• _PROBLEM TO WORK ON_
Repeat the lines below exactly as written, please, from the line with "For every named" to the line with "Understanding Growth Hormone", both lines included, and no others.

• _DATA PROVIDED_
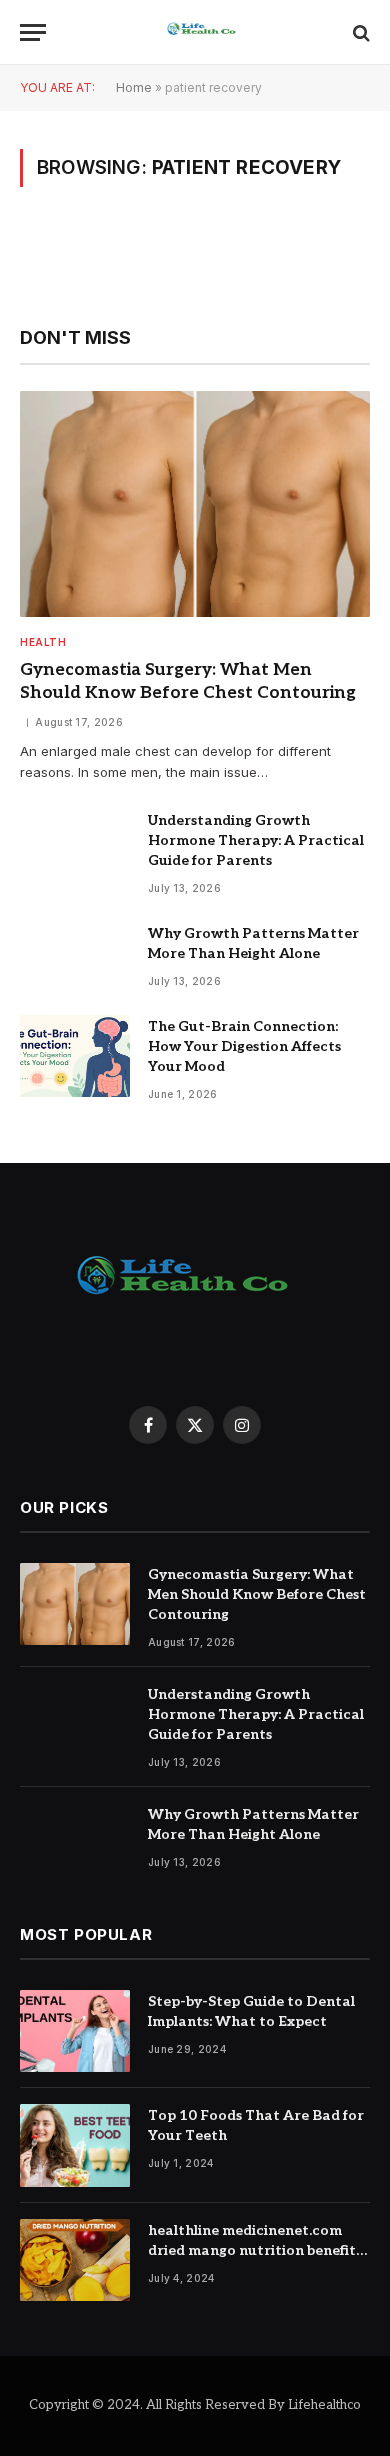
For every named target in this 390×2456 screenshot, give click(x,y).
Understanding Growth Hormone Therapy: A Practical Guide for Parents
* * *
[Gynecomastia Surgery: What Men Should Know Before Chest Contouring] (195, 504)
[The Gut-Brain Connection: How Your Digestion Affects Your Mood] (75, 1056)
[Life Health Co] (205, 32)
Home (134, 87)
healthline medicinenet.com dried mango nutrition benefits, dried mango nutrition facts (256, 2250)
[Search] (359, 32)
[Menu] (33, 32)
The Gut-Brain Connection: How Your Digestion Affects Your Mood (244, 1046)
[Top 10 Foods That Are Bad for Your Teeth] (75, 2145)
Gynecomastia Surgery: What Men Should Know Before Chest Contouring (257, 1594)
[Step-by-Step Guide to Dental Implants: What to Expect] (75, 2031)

• _SOLUTION TO THIS TASK_
For every named target in this 390×2456 screenshot, give click(x,y).
Understanding Growth Hormone Therapy: A Practical Guide for Parents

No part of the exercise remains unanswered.